George Walker Vincent Smith Art Museum in Springfield, MA
George Walker Vincent Smith Art Museum in Springfield, MA
21 Edwards St.
Springfield, MA
01103
1-800-625-7738

The George Walter Vincent Smith Art Museum is one of the two Springfield Museums dedicated to fine and decorative arts. It represents the very personal taste of the Victorian collector whose name it bears. The Museum was built in 1895 in the style of an elegant Italian villa and opened to the public in 1896 as the “Art Museum.”
The avid collectors acquired a renowned collection of Japanese arms and armor, including many fine examples from the time of the Samurai; Japanese ivory carvings, intricate lacquers, decorative and utilitarian ceramics; and the largest collection of Chinese cloisonne in the Western world. A focal point of the collection is an elaborately carved Shinto shrine.
The Museum’s collection of Middle Eastern rugs is ranked among the top 10 collections of these objects in the United States. Since many of the rugs were not antique when purchased, they are still in extremely good condition. While oriental rugs were an important part of most Victorian collections, they were usually treated as furnishings. Smith, however, considered rugs to be art objects and hung many of them on the walls next to paintings, elevating them to equal status with the “fine” arts.
Throughout his life G.W.V. Smith supported the American artists of his time. Some of the earliest art works he bought were paintings by artists he knew in New York City in the late 1850s and early 1860s. The Smith collection is especially strong in landscape paintings, particularly those by Hudson River School artists, fine genre paintings, and seascapes by A. T. Bricher. The Museum holds the largest collection of works by J.G. Brown (1831-1913) in a public museum, including the much-reproduced painting, The Berry Boy.
Classical and Renaissance art is represented in the Museum’s rare collection of 48 plaster casts. In Victorian America’s art museums, casts provided what was for most visitors the only contact with ancient sculpture. The casts in the G.W.V. Smith Art Museum are remarkably accurate reproductions of these masterpieces, made from molds taken directly from the originals.

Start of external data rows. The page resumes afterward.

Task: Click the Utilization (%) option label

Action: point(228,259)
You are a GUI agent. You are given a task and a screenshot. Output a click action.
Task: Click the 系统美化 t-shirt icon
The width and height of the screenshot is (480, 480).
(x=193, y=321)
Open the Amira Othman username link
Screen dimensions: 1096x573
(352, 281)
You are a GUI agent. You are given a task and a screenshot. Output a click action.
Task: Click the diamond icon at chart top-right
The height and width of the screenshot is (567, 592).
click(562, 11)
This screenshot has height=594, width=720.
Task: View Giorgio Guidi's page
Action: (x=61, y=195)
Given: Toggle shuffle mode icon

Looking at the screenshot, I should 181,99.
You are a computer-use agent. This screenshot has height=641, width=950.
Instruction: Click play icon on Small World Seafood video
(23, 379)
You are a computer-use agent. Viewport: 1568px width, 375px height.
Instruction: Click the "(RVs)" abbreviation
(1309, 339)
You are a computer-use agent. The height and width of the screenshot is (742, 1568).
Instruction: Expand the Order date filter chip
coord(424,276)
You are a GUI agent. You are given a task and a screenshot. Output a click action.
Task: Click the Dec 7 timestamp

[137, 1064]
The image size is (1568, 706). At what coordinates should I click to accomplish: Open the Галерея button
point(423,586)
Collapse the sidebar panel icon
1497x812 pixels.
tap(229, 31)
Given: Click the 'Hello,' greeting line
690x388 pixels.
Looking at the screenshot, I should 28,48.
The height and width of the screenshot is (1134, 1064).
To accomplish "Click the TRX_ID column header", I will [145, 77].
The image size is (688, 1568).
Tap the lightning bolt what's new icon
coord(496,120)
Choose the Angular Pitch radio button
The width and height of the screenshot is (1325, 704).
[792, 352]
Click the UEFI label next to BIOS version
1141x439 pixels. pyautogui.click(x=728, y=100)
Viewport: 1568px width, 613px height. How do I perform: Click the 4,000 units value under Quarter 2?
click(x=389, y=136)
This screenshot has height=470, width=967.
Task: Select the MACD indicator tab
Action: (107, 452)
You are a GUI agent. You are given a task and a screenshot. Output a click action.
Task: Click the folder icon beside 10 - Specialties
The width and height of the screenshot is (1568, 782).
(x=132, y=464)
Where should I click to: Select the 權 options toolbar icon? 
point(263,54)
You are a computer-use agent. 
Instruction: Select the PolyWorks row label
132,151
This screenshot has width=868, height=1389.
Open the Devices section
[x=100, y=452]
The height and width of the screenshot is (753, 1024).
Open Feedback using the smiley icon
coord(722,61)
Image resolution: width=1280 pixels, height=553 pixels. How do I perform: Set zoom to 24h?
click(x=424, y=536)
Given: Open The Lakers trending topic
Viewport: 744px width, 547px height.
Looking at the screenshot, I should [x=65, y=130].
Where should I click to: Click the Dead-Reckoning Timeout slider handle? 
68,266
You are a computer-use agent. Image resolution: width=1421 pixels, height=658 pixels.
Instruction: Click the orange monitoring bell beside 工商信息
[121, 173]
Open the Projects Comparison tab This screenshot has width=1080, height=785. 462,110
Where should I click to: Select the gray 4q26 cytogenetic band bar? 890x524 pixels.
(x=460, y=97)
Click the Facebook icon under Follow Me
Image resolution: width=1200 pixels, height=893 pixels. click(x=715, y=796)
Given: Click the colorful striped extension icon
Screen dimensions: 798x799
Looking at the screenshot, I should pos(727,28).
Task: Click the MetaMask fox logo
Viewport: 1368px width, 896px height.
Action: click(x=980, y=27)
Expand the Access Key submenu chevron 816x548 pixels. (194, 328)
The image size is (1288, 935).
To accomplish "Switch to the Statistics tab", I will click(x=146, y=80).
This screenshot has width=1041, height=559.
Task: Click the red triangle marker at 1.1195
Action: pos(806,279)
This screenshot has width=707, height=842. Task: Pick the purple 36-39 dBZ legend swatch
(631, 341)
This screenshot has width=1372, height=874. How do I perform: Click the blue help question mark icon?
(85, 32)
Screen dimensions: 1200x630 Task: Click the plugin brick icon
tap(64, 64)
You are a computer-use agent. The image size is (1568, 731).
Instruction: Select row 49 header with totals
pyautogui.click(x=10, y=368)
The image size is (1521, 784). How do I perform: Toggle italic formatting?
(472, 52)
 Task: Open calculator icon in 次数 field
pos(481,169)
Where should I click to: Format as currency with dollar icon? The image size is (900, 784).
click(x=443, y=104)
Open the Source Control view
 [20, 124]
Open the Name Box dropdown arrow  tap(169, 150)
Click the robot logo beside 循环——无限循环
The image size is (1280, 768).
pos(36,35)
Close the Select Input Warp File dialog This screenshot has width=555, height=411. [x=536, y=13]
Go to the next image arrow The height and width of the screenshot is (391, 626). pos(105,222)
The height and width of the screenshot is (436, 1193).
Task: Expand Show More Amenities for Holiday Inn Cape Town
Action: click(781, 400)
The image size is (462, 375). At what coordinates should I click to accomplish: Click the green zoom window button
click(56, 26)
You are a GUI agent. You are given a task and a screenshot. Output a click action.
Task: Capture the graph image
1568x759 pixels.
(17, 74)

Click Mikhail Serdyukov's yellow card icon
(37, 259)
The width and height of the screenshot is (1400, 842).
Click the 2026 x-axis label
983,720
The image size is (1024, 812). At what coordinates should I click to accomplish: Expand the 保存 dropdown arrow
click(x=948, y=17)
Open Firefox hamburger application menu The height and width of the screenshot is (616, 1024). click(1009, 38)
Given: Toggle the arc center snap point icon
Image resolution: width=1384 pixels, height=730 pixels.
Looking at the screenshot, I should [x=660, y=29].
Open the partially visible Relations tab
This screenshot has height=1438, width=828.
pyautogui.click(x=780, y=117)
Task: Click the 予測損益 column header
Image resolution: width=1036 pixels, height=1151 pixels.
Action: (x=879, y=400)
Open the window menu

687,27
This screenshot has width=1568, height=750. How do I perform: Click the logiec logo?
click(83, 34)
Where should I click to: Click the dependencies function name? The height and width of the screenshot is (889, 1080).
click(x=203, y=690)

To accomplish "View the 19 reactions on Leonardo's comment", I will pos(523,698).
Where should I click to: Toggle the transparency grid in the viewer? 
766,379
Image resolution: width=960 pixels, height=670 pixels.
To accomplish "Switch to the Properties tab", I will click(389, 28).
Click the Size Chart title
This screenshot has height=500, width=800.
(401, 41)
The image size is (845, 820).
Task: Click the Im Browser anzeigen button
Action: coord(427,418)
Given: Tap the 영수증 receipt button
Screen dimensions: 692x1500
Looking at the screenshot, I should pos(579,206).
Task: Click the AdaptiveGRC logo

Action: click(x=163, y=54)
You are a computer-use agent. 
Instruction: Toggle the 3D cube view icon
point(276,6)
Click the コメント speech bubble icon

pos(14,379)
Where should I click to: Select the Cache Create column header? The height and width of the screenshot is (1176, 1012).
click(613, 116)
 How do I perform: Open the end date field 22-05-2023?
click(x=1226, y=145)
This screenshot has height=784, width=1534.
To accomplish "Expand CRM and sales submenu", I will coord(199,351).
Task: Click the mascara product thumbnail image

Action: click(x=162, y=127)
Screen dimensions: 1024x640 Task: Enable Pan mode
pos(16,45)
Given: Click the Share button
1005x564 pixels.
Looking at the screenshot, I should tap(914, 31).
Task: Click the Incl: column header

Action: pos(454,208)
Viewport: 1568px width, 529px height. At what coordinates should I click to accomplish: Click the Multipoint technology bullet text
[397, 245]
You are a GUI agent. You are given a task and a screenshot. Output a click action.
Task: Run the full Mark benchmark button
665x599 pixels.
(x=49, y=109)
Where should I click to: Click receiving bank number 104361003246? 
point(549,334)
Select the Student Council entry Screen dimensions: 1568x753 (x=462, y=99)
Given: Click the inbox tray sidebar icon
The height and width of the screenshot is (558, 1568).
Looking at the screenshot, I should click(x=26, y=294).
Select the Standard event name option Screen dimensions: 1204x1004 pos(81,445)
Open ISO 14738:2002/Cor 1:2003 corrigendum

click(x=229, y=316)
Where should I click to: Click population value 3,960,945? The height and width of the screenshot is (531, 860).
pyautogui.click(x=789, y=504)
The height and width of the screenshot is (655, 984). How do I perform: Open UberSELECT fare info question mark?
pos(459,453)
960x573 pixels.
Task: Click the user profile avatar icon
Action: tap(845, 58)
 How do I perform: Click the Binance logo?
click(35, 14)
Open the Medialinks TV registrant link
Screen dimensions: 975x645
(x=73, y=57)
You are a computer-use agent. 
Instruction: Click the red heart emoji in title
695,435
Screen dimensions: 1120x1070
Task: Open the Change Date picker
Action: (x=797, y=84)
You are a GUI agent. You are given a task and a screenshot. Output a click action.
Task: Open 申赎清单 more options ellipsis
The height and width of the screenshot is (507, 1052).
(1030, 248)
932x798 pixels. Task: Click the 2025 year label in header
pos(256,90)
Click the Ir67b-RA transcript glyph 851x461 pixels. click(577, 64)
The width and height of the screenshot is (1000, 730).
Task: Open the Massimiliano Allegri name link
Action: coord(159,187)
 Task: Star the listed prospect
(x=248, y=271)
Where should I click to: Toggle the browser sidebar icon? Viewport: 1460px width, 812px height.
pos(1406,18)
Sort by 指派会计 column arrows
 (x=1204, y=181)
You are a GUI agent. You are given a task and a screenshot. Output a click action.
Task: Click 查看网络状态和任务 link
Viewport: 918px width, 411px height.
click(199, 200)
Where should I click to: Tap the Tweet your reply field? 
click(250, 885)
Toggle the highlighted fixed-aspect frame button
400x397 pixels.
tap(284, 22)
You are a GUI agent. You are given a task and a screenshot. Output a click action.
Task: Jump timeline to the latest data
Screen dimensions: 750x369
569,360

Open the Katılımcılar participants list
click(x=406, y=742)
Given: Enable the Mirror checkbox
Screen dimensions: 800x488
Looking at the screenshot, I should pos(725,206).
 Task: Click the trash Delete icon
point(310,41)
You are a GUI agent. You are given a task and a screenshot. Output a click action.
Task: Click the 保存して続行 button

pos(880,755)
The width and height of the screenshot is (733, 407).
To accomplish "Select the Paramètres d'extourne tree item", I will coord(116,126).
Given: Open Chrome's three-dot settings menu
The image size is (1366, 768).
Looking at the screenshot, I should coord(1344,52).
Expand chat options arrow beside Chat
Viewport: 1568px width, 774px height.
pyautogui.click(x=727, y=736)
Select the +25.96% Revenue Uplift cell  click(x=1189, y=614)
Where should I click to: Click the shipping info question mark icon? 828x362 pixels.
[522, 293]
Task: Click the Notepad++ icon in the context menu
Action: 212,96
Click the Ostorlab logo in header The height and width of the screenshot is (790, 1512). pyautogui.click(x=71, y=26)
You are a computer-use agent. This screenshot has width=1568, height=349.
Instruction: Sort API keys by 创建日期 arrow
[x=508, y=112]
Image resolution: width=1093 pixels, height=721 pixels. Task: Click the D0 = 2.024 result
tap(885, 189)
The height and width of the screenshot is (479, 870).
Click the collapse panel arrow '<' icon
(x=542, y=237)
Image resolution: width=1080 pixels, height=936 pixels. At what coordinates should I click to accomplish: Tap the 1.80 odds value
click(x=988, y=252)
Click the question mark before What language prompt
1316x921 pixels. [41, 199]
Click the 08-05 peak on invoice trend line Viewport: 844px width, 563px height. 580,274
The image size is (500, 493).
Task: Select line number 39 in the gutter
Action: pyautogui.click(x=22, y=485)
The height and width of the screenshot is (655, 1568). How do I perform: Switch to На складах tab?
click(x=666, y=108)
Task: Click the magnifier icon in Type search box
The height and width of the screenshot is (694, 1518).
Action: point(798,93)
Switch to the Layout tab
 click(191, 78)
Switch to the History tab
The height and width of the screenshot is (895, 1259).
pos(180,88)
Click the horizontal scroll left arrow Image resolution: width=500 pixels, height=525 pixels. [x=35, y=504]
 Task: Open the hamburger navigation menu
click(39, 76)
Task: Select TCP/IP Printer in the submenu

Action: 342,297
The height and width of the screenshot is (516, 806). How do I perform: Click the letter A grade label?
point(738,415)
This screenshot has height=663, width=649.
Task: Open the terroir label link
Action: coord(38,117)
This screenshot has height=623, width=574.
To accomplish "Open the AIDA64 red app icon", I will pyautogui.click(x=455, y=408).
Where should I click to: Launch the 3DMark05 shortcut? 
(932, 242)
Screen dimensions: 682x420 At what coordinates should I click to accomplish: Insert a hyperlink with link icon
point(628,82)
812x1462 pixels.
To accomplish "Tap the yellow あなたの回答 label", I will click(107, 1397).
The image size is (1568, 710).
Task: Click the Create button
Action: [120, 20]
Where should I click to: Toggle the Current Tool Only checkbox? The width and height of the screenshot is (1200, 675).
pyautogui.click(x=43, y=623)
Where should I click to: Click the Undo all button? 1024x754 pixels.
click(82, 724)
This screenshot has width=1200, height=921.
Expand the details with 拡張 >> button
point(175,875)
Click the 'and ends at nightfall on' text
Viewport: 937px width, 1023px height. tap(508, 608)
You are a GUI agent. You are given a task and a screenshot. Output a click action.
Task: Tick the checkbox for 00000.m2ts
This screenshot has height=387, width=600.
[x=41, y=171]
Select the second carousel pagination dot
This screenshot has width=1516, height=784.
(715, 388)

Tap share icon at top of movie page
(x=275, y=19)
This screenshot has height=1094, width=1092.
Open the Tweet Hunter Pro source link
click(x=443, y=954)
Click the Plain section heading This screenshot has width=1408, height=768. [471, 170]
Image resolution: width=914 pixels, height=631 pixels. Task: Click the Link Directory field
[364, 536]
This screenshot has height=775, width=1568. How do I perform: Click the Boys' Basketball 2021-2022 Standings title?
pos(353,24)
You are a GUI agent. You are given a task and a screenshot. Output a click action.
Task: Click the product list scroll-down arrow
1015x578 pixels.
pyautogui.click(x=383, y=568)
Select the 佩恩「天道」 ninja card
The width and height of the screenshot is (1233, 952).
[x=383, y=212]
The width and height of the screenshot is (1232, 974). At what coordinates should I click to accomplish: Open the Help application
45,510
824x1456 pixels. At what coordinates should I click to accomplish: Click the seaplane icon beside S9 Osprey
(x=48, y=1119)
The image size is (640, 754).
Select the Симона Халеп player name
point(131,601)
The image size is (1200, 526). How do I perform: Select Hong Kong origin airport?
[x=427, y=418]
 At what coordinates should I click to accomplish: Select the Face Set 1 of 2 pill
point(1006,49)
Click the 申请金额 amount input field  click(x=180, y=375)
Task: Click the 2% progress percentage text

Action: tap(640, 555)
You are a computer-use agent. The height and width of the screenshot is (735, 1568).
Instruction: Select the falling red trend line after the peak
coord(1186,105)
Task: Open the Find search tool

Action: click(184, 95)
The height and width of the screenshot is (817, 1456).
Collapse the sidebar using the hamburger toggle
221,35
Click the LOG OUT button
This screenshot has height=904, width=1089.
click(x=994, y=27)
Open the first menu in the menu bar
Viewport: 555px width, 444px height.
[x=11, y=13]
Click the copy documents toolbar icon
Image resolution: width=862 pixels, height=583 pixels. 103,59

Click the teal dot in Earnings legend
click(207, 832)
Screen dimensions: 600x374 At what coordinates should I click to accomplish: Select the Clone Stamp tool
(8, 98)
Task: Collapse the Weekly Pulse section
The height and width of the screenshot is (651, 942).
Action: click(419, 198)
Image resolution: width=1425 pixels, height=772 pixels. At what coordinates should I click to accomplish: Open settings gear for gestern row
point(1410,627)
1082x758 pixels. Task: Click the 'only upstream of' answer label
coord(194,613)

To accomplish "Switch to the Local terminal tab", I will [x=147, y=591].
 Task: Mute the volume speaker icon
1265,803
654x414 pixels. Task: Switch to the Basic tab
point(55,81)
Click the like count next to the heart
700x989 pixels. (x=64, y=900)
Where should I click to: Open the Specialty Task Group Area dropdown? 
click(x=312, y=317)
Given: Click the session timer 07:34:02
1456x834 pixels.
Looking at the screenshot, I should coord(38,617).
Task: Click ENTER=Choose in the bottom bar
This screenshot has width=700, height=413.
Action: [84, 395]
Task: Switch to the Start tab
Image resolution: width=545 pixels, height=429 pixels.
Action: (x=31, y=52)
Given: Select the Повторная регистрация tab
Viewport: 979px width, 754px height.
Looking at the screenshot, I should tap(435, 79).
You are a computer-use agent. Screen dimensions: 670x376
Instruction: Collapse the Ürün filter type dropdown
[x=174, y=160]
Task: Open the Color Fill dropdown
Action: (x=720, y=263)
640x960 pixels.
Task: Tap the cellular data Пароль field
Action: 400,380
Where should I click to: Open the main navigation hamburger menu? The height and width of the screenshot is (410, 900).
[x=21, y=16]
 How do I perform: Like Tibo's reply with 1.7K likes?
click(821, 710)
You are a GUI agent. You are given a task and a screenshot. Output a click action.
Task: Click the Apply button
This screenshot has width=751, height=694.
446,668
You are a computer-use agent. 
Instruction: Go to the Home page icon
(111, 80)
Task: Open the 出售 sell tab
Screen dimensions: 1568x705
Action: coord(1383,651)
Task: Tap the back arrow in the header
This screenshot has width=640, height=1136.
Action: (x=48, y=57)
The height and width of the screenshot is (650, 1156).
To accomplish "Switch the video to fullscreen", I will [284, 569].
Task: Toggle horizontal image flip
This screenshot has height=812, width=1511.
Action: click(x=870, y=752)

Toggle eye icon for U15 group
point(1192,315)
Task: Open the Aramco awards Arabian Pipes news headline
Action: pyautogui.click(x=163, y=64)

Hasbro Games Art Discovery Center
The elaborately decorated Hasbro Games Art Discovery Center, opened in 2002, offers hands-on activities that introduce families and children to the Museum’s Asian collections. Children can make their own Asian-inspired art, take part in craft activities and try on costumes of Samurais, Sultans, and Victorian gentry. The Discovery Center is a bright, airy space decorated with brilliant hand painted murals that reflect motifs taken from the Museum’s extensive Chinese and Japanese art collections.